- Born: Wallace Cortright Wetherill McMeel May 19, 1971 Boston, Massachusetts, U.S.
- Died: April 19, 2013 (aged 41)
- Education: Johns Hopkins University Columbia University
- Occupations: Novelist; short story writer; small press publisher;
- Spouse: Sharon Zanoni
- Children: 2
- Parent(s): J. Wallace McMeel Elizabeth Wetherill

= Cortright McMeel =

American novelist

Wallace Cortright Wetherill McMeel (May 19, 1971 - April 19, 2013) was an American novelist, short story writer, and small press publisher.

==Early life==
Wallace Cortright Wetherill McMeel was born May 14, 1971, in Boston, the only child of Elizabeth Wetherill and J. Wallace McMeel. He earned a bachelor's degree from Johns Hopkins University in 1993, and a master's degree from the Creative Writing Program at Columbia University in 1995.

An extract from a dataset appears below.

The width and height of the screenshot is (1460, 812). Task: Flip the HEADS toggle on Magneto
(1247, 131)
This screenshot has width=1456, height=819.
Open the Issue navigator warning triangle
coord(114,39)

After graduating, he worked as an energy broker and trader with Cargill Inc., first in New York and then in Minnesota. He was at Constellation from 1999 to 2008, and for Rainbow Energy since 2009.

==Writing career==
Drawing from his experiences working as an energy trader, he wrote his first novel Short, which was released in September 2010 (St. Martin's Press). The novel received positive reviews from numerous publications, including The Washington Post, Denver Post, Publishers Weekly and Bloomberg/Business Week.

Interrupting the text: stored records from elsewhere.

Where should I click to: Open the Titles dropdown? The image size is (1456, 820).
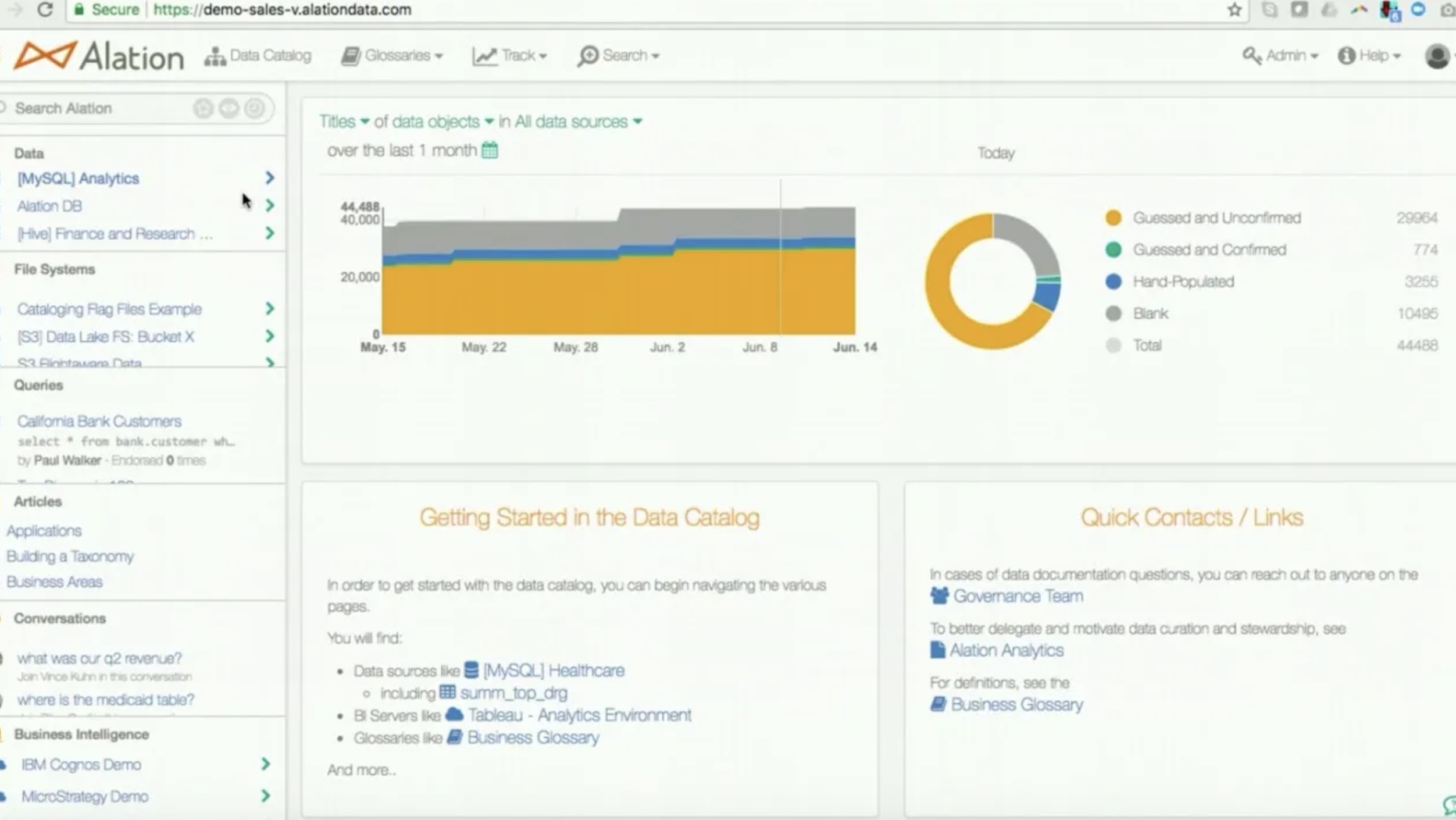click(x=344, y=122)
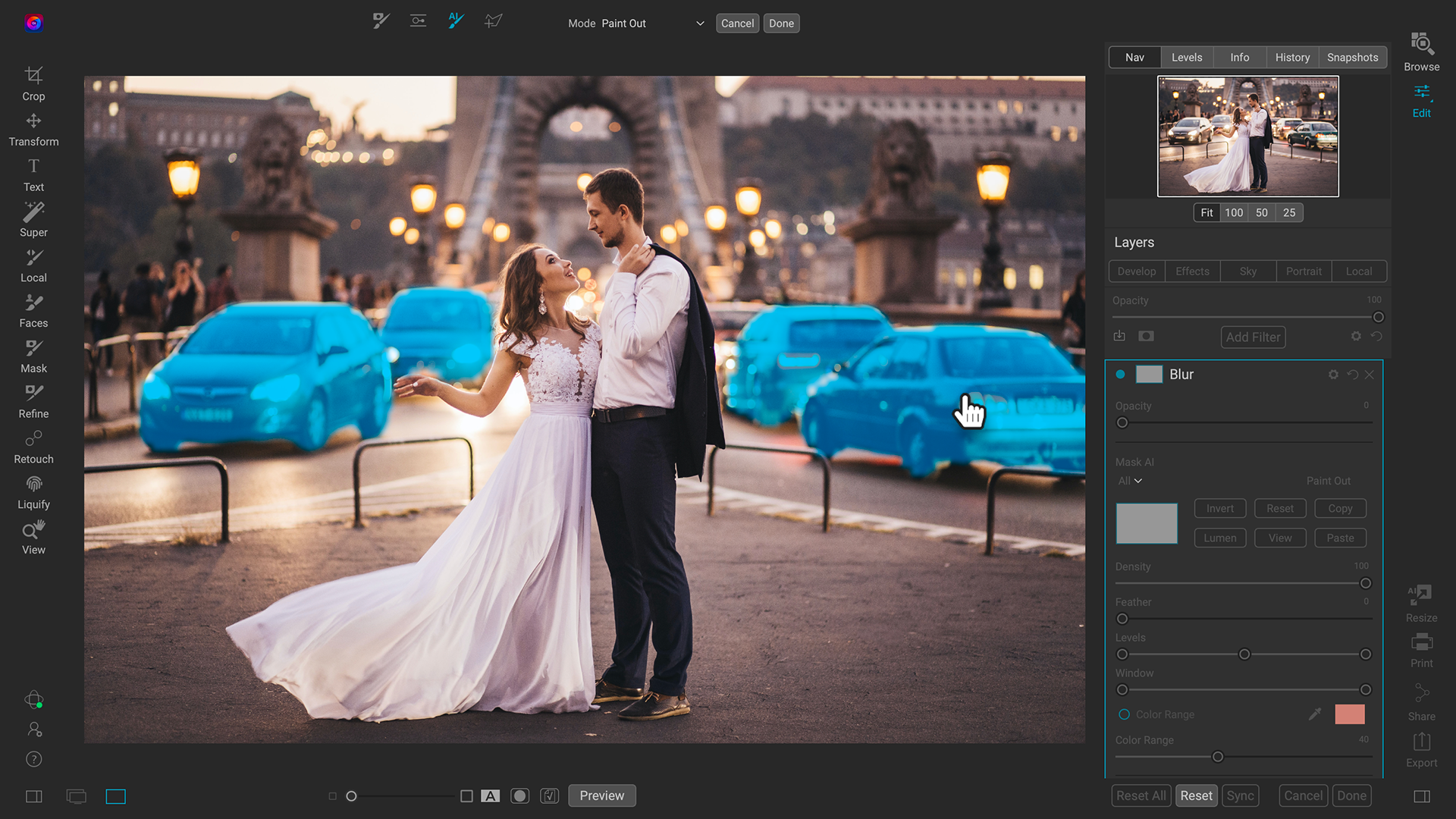Open the Effects layer tab
This screenshot has width=1456, height=819.
click(x=1192, y=271)
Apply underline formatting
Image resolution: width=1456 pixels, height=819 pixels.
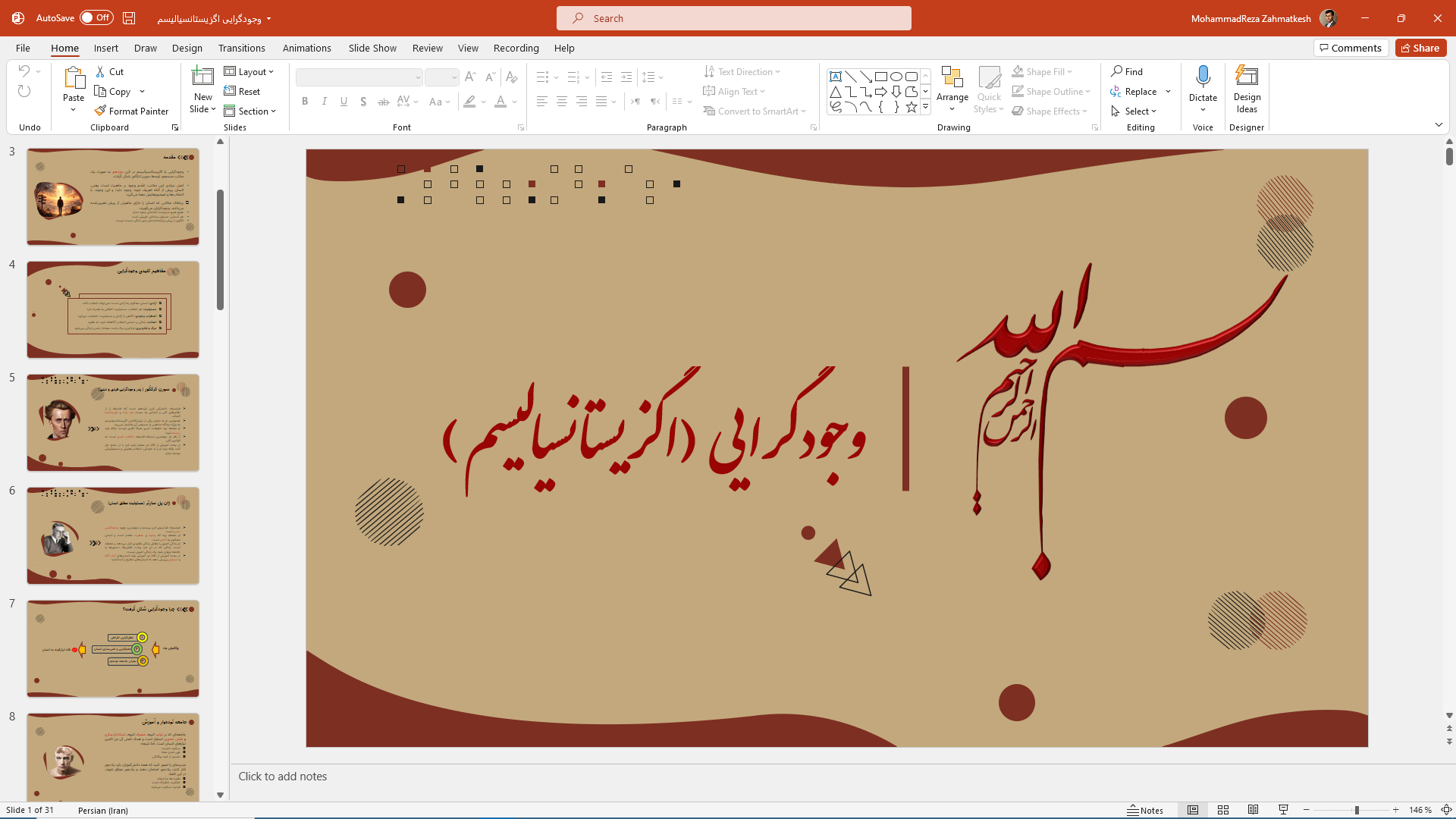[344, 101]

McMeel published short stories in a variety of magazines including Mississippi Review, The Gettysburg Review, Chicago Quarterly Review and The New Guard Literary Review. His articles on 20th century literature include 'When Businessmen Attack: Two Simenon Roman Durs' and 'B. Traven: The Writer Who Wasn't There.'

In 2006 McMeel co-founded the cult crime magazine Murdaland, which published original noir and dark literary fiction by Mary Gaitskill, Jayne Anne Phillips, Scott Phillips, Richard Bausch and others.

At the time of his death, McMeel was working on another novel.

==Later life and death==
McMeel lived in Denver with his wife Sharon (née Zanoni). He had a son named Connor and a daughter named Marlowe. He died April 19, 2013. No cause of death was given.